The Dreamliner aircraft, which has already been plagued by delays, hit the headlines this week with three safety incidents since Monday.
On Monday, a fire broke out on a stationary Dreamliner at Boston's Logan airport, 15 minutes after passengers left the aircraft.
Japan's All Nippon Airways cancelled a flight due to brake problems a day after Japan Airways cancelled its Boston-to-Tokyo flight when a Dreamliner spilled around 40 gallons of fuel.
Boeing has issued a statement about the US incident, saying it was “working closely” with the National Transportation Safety Board and other customer and government agencies in the US as part of an investigation into the incident.

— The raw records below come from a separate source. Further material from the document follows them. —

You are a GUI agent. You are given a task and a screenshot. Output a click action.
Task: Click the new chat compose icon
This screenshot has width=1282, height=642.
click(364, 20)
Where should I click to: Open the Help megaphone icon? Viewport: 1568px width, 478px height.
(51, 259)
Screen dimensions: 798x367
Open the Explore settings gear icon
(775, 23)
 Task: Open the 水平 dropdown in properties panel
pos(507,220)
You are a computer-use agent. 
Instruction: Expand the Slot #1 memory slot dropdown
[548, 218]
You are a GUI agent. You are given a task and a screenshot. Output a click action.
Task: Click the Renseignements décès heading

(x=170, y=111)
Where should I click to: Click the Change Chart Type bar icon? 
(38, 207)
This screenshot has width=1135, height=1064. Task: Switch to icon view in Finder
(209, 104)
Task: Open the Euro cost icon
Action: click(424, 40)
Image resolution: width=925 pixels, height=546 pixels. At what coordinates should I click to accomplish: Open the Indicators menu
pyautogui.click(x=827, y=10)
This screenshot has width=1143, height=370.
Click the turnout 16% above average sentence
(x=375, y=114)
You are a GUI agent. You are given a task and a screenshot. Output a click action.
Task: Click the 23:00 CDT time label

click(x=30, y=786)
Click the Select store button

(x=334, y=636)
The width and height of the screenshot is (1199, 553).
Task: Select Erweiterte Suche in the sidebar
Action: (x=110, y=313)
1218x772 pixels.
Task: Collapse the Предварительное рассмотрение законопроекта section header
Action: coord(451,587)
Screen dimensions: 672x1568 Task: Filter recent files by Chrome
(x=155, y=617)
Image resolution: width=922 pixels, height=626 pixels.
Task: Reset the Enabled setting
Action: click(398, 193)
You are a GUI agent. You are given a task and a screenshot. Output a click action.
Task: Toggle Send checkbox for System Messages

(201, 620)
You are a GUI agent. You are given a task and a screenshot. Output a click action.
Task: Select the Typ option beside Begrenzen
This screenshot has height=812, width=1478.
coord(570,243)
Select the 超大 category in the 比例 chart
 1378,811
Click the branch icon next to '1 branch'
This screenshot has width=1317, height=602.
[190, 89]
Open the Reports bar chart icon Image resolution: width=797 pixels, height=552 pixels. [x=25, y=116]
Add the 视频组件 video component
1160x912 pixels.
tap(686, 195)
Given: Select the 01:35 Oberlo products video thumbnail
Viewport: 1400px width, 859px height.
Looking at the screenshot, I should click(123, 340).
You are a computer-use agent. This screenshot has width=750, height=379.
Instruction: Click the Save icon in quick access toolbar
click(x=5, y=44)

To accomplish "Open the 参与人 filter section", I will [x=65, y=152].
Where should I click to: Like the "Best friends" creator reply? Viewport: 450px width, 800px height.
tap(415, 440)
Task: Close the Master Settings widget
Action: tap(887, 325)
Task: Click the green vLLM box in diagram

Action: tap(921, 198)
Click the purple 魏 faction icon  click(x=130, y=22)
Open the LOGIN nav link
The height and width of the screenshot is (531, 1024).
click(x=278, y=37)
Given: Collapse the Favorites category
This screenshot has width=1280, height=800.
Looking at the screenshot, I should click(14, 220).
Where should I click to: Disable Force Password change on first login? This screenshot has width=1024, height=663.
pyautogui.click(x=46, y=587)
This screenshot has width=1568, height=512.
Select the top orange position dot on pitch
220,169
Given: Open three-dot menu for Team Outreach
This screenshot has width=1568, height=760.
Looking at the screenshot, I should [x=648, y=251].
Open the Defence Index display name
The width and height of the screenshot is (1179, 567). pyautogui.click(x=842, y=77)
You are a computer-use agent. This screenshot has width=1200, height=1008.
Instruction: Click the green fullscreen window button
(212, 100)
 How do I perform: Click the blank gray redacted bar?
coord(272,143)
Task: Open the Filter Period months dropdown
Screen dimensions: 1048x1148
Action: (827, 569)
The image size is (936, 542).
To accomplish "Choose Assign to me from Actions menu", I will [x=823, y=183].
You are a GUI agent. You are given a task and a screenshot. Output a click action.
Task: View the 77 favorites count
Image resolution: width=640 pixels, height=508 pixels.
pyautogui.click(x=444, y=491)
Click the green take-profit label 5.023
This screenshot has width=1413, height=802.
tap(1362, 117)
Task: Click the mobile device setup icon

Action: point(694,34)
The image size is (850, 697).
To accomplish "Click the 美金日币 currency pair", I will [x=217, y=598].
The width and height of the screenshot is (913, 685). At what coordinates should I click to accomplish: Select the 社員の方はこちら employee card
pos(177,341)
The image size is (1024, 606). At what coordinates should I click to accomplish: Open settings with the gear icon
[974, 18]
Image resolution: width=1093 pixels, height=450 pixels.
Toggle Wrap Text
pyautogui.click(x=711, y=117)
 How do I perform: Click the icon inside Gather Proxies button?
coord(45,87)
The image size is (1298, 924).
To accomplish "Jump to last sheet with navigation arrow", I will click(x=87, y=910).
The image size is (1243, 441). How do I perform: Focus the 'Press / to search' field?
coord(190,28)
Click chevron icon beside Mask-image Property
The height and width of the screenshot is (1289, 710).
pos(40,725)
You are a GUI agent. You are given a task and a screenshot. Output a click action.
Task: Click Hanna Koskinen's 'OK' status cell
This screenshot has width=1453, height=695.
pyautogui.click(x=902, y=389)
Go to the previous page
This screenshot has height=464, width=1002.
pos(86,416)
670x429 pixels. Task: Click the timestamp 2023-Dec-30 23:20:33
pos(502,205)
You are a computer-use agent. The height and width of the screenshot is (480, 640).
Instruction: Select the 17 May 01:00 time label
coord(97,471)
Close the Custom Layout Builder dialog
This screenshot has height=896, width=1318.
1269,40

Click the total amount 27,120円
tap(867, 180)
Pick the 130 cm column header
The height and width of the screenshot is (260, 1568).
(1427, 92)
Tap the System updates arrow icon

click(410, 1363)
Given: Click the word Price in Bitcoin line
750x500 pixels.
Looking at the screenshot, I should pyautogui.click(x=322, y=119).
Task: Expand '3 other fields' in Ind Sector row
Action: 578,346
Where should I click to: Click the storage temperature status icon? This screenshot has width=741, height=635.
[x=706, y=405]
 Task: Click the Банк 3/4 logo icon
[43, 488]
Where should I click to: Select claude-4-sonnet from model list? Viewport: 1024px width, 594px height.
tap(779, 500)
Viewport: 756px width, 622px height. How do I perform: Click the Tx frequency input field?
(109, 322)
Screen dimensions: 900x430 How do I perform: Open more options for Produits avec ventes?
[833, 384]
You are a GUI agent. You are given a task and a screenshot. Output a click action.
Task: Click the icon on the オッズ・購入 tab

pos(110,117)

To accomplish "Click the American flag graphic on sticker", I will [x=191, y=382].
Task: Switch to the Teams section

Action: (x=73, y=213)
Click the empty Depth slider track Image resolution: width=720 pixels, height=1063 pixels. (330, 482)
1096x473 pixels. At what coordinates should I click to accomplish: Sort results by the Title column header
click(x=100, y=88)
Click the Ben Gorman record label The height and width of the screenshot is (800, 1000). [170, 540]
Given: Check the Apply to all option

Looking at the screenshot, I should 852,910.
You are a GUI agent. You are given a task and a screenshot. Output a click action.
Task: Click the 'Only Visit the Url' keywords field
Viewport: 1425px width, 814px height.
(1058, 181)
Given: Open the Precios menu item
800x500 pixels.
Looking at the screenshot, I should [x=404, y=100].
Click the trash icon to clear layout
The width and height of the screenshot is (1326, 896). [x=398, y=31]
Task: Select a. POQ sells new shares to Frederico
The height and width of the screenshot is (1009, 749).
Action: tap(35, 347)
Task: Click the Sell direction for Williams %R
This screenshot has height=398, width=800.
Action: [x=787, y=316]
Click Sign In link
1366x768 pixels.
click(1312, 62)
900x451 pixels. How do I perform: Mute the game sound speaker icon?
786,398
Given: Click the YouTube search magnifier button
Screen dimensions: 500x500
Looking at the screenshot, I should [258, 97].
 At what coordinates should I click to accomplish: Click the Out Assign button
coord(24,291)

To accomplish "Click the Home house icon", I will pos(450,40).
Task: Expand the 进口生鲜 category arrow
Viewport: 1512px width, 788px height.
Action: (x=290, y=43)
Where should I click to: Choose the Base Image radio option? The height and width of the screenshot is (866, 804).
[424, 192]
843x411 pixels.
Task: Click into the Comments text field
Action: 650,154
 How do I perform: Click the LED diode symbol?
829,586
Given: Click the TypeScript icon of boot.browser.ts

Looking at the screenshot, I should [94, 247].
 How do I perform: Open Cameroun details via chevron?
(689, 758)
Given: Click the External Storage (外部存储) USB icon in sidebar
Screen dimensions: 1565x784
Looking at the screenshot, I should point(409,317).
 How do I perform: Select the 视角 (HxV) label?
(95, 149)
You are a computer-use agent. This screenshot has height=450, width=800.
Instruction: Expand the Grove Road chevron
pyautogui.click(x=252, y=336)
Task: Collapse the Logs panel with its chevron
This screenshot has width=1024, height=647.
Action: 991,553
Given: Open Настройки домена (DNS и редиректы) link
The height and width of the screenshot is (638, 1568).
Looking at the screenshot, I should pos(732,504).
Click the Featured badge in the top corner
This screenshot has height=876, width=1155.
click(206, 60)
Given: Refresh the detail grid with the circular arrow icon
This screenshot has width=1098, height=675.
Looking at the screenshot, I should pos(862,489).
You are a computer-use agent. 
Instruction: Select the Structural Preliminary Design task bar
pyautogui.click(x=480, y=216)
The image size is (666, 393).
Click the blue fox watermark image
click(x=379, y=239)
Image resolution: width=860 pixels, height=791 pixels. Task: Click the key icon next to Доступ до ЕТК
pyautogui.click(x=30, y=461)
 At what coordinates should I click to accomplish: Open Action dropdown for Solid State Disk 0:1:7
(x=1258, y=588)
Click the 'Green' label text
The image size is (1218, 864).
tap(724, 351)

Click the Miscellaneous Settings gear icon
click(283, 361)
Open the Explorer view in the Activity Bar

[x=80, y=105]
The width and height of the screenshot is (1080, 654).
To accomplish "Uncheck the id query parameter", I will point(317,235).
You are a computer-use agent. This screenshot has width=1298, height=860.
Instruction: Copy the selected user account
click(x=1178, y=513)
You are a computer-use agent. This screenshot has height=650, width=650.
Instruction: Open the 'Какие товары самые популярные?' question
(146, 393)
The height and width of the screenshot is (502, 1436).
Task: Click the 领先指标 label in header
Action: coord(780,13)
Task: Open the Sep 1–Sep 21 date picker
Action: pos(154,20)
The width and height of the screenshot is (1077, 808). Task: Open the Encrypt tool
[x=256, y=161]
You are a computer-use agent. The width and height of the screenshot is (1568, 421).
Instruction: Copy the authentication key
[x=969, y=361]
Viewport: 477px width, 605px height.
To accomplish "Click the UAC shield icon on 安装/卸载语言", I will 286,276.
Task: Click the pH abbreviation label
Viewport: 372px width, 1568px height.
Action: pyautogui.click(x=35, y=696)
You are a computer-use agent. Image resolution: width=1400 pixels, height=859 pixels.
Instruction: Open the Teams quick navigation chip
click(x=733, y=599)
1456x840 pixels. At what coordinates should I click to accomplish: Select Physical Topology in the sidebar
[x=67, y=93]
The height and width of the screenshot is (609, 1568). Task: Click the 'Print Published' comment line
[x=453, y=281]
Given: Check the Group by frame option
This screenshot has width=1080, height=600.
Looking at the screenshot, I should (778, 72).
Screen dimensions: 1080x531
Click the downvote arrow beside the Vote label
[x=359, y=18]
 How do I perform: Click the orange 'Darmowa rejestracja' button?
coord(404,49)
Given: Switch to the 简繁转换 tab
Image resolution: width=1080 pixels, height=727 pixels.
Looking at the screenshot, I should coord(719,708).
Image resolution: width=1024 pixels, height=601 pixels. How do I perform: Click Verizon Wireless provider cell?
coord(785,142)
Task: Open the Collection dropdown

The aircraft is set to be introduced to the UK in May by TUI-owned Thomson Airways, which has already run advertising vaunting the Dreamliner using the line: “Be the first to fly on the plane everyone's talking about – only with Thomson.”
Speaking to PRWeek yesterday, TUI head of external communications Fiona Jennings said the recent Dreamliner incidents had “not made a difference” in PR plans for the launch of the aircraft.
Jennings said TUI, which works with Hill+Knowlton Strategies, has no plans to change its upcoming PR activity to promote the aircraft, which is set to launch March 4.
She added that the travel operator has had “no feedback from customers that they have any concerns.”
Jennings promised the coming months would see Thomson “keeping up momentum” with previous work and highlighting the new plane as a key component in its commitment to “modernizing the holiday experience.”
TUI also issued the following statement: “Having checked with Boeing, we have no reason to believe the delivery of our first 787 Dreamliner will be delayed. Our first Thomson Dreamliner is still on track to be delivered early this year. Boeing has reassured us that they are taking action to rectify the issues highlighted to them.”
Boeing has delayed the launch of the Dreamliner by more than three years, but it claims the aircraft boasts a superior travel experience. It has a different cabin pressure that leaves people feeling fresher after long flights, a 60% noise reduction, and a cutting-edge entertainment system in addition to using 20% less fuel than other aircraft.
British Airways said its delivery date for the Dreamliner aircraft was still on track for May, though the date for its launch is yet to be confirmed.